Again, we think that this is just a matter of relying on the cooler’s own mounting pressure to spread the compound out evenly across the IHS, rather than trying to more manually spread the coverage. The downside is that you’re sort of guessing at how much you need to cover everything. That’s the only real disadvantage to the blob method – it’s easier to gauge coverage with an X, AMD’s recommended five dot approach, or with the parallel lines “road” approach. The dot does ensure that we don’t end up with any odd hotspots within the inner diameter of the coldplate, but we just have to use enough to make sure there’s full spread outward.
We think the "heavy blob" performance benefit is largely because of how much was used -- it's not fully shown or appreciated by the picture, but the heaviest blob did manage to eliminate any of the occasional air pockets in the inner diameter of the coldplate. This method also spread outward and reached out to the countersunk screws, where the paste filled a few of the holes that sat over the dies (those which are not covered were not over dies anyway, it seems -- they were located over 'blank' areas of the IHS).
What’s not shown here is our test without thermal paste, which resulted in clock throttling, as you might expect.
(This chart is rather simplified -- if you want to see all the data from the original chart, you can go to the 18:55 timestamp. This link makes it easier.)
As for overclocking results, well, we didn’t have a good enough cooling solution to find a difference. The CPU was pushing 21-26A down the EPS12V at this point, or around 260-326W, and so was running hotter than our Kraken X62 could handle in its stock state. We’d need heavier duty cooling to get thermals down to a point where a thermalpaste difference is visible. At this level of power consumption, the cooler can be thought of as “bottlenecking” our cooling performance to a point of obfuscating something as relatively minor as compound application differences. If you’re wondering why this chart doesn’t contain every application method, it’s because it was pretty apparent what was happening by this instance in testing – no point in trying more methods when our cooler is the limiter.

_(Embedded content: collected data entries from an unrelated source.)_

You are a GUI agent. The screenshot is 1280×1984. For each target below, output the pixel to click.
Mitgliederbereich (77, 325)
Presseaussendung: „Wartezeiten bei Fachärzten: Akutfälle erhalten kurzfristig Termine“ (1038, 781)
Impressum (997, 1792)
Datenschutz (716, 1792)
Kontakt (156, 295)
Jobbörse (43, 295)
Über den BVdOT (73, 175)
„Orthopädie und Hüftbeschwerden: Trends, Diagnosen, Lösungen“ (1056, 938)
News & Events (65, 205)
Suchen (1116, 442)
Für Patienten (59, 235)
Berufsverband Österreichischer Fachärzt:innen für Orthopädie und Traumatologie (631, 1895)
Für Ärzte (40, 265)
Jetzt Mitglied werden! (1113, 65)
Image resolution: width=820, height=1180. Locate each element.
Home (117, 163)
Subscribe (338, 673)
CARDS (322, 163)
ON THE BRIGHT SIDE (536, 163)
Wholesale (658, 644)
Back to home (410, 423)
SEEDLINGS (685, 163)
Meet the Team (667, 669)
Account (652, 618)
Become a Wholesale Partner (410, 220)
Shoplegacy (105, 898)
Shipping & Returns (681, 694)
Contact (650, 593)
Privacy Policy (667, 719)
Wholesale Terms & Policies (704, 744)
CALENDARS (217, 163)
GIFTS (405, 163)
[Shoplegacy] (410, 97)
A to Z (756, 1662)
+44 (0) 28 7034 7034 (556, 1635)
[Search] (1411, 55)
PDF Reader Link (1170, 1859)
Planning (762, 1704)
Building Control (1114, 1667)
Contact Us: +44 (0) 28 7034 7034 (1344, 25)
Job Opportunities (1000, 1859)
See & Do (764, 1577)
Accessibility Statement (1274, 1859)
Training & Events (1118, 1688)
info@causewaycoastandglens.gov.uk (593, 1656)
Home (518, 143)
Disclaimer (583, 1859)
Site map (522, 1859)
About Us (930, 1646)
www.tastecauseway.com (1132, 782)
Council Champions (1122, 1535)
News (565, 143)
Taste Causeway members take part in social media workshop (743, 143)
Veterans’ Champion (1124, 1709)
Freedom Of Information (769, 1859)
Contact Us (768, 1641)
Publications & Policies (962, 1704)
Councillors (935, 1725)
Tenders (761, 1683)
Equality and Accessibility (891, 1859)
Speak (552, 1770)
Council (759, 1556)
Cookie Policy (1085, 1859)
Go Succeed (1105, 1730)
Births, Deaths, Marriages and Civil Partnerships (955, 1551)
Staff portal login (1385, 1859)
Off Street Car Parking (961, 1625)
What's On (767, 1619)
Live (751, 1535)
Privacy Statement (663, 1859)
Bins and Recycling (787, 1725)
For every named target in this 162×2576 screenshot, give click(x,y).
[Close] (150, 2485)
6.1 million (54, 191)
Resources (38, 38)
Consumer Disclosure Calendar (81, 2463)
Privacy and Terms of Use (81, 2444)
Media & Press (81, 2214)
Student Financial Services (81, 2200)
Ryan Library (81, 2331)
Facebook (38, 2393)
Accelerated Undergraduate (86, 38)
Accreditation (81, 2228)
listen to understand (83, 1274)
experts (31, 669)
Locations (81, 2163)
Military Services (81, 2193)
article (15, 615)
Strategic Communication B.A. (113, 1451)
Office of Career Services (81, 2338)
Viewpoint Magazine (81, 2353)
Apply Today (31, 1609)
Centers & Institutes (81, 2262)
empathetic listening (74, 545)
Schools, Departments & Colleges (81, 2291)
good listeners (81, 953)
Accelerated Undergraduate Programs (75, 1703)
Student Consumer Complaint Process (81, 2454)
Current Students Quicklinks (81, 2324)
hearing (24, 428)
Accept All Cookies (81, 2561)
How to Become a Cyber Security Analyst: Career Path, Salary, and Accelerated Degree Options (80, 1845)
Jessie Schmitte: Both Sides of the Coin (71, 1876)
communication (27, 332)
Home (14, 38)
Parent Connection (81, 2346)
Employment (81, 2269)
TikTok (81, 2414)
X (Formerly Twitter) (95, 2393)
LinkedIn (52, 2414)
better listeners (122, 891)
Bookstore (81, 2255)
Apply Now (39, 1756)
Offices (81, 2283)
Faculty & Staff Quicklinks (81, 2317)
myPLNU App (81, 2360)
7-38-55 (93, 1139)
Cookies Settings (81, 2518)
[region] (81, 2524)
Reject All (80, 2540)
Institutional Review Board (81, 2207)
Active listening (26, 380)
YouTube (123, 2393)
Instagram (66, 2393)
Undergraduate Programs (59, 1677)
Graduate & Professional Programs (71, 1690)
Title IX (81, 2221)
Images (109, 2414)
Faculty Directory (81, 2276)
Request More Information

Conclusion: The “Best” Thermal Paste Method for Threadripper
The only real conclusion is that covering the whole cooler coldplate is worth it. Ensure no air pockets form in the gaps between thermal compound lines and performance will be fine. There’s no perfect method here. Given our approach, a giant blob proved effective – but it’s also less reliable and requires some practice to know just how much compound to use. AMD’s five-dot pattern requires a bit more precision to line-up where the four dies are, but can work fine with dots that are large enough. The X-pattern is perhaps easiest to gauge spread of coverage but, just like all other approaches, requires enough compound to cover potential hotspots and ensure the inner circle of the IHS still has sufficient contact to the coldplate’s densest mass of copper.
This comes down to experience and preferences: We have the most experience with the “blob” method, and so that one performed best as our experiential bias is going to favor that approach to application. We know how much to use with the blob approach, and so there’s enough to ensure full spread across the IHS hotspots. The X pattern could work just as well, as could the five-dot pattern. The takeaway is to use a lot of thermal paste, within reason. Too much will still hurt performance once entering territory of being excessive, but excess should mostly squish outward. It’s just when there’s build-up of compound around the perimeter of the coldplate that there’s potential for performance loss.